Military coup in Myanmar after detaining Aung San Suu Kyi

Myanmar’s military has taken control of the country after Aung San Suu Kyi and other political leaders were arrested in the early hours, Monday.

.Hours after the arrests, military TV confirmed a state of emergency had been declared for one year. The coup comes after tensions rose between the civilian government and the military following a disputed election.

Myanmar, also known as Burma, was ruled by the military until democratic reforms began in 2011 culminating in enthroning its now de facto leader, Aung San Suu Kyi.

The military said on Monday it was handing power to commander-in-chief Min Aung Hlaing. Soldiers are on the streets of the capital, Nay Pyi Taw, and the main city, Yangon.

In November 2020 election, Ms Suu Kyi’s National League for Democracy (NLD) won enough seats to form a government. The army says the vote was fraudulent.

The United States has condemned the coup saying Washington “opposes any attempt to alter the outcome of recent elections or impede Myanmar’s democratic transition”.

US Secretary of State Antony Blinken called for the release of all government officials and civil society leaders and said the US “stands with the people of Burma in their aspirations for democracy, freedom, peace, and development. The military must reverse these actions immediately.”

In Australia, Foreign Affairs Minister Marise Payne said “we call on the military to respect the rule of law, to resolve disputes through lawful mechanisms and to release immediately all civilian leaders and others who have been detained unlawfully.”

John Sifton of Human Rights Watch said: “The military junta that ruled Myanmar for decades never really stepped away from power in the first place. They never really submitted to civilian authority in the first place, so today’s events in some sense are merely revealing a political reality that already existed.”

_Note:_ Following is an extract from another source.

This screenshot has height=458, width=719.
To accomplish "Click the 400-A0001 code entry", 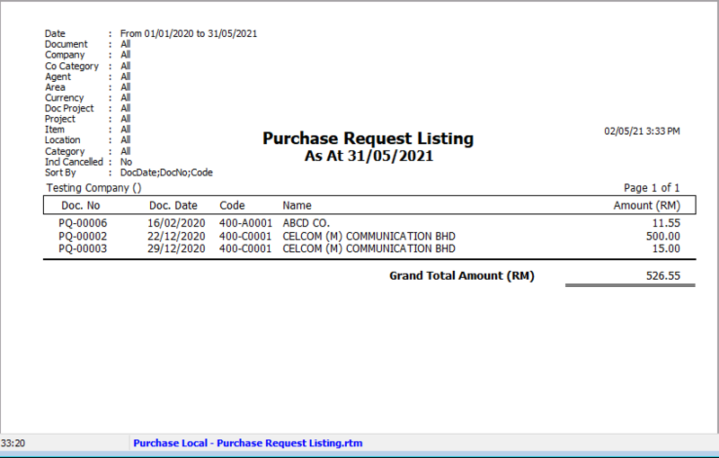I will [x=245, y=223].

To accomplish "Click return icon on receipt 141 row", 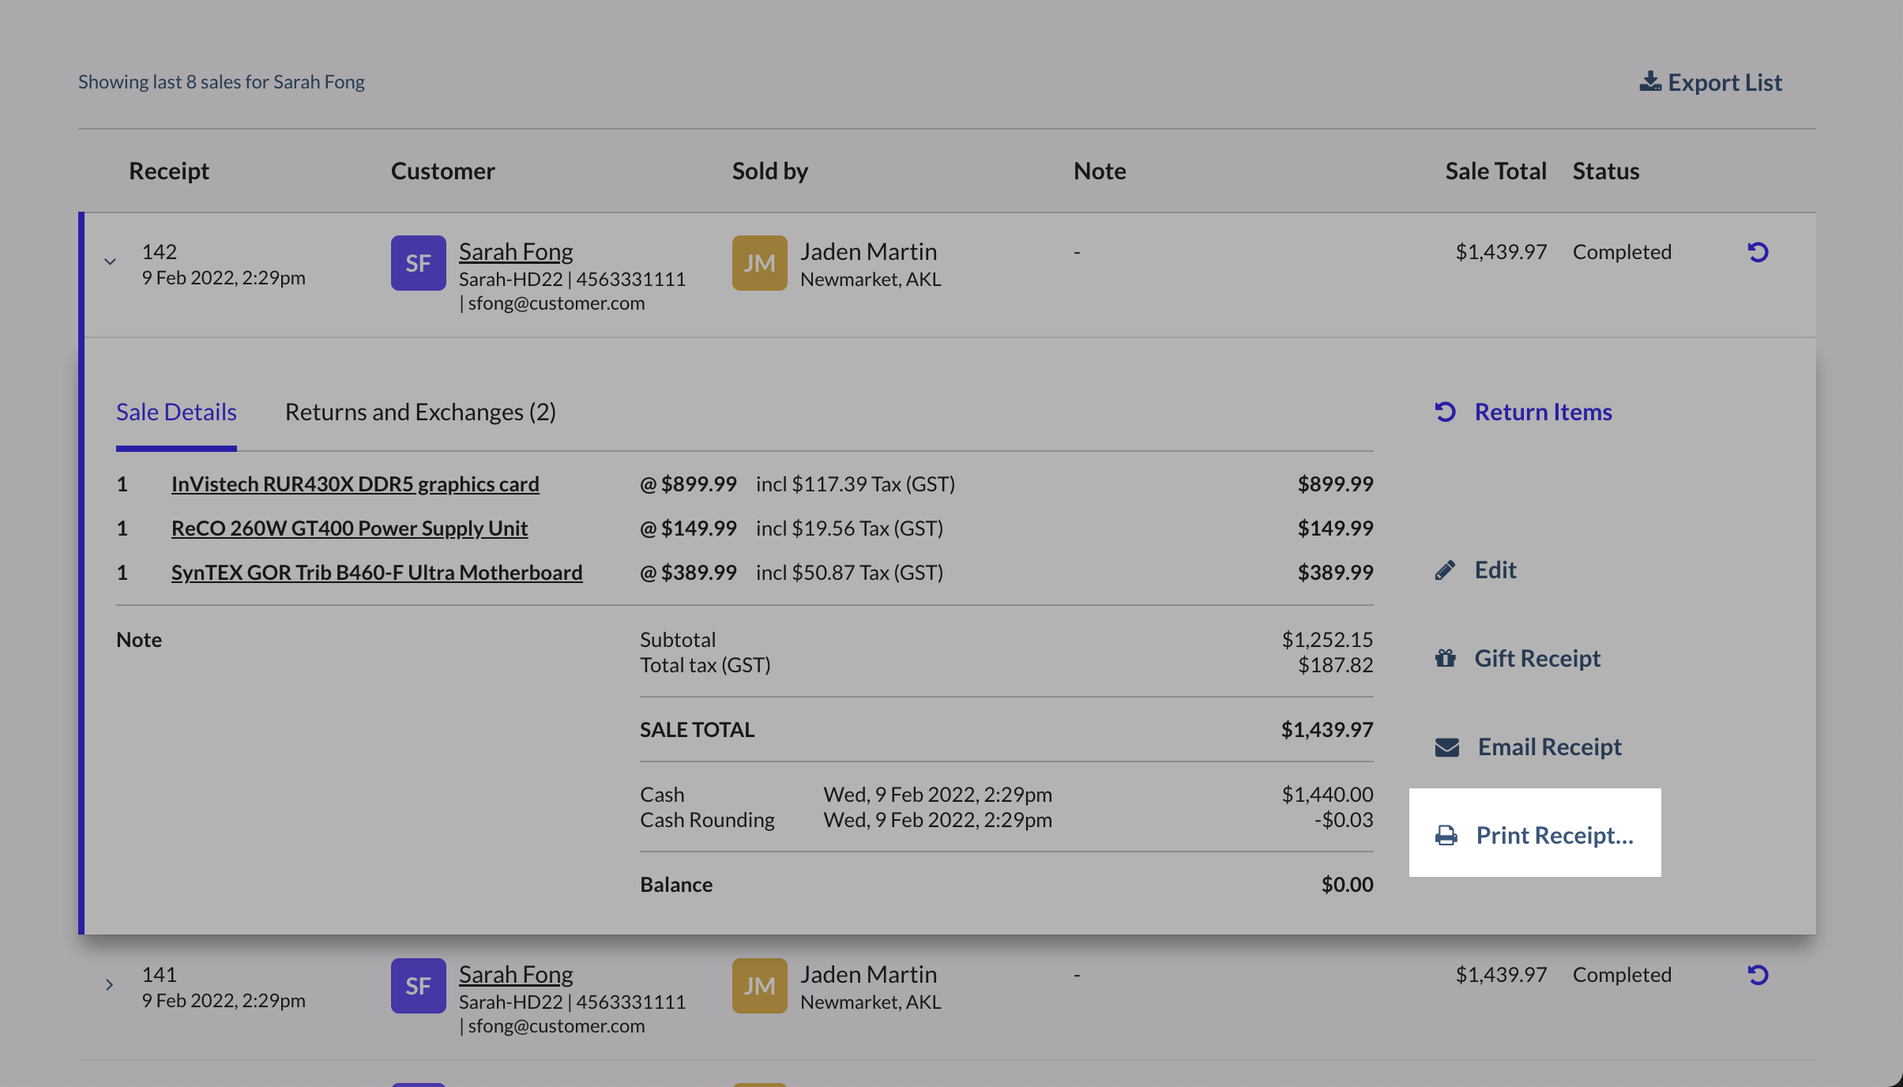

“The doors just opened to a very different future,” Thant Myint-U, Yangon-based historian and author described the outlook. “I have a sinking feeling that no one will really be able to control what comes next.”

“And remember Myanmar’s a country awash in weapons, with deep divisions across ethnic and religious lines, where millions can barely feed themselves.”

Mobile internet data connections and some phone services have been disrupted in major cities, while the state broadcaster MRTV says it is having technical issues and is off air.

NLD party won 83% of available seats in the November 8 2020 election, the second since the end of military rule in 2011. Many had perceived the result as a referendum on Ms Suu Kyi’s civilian government.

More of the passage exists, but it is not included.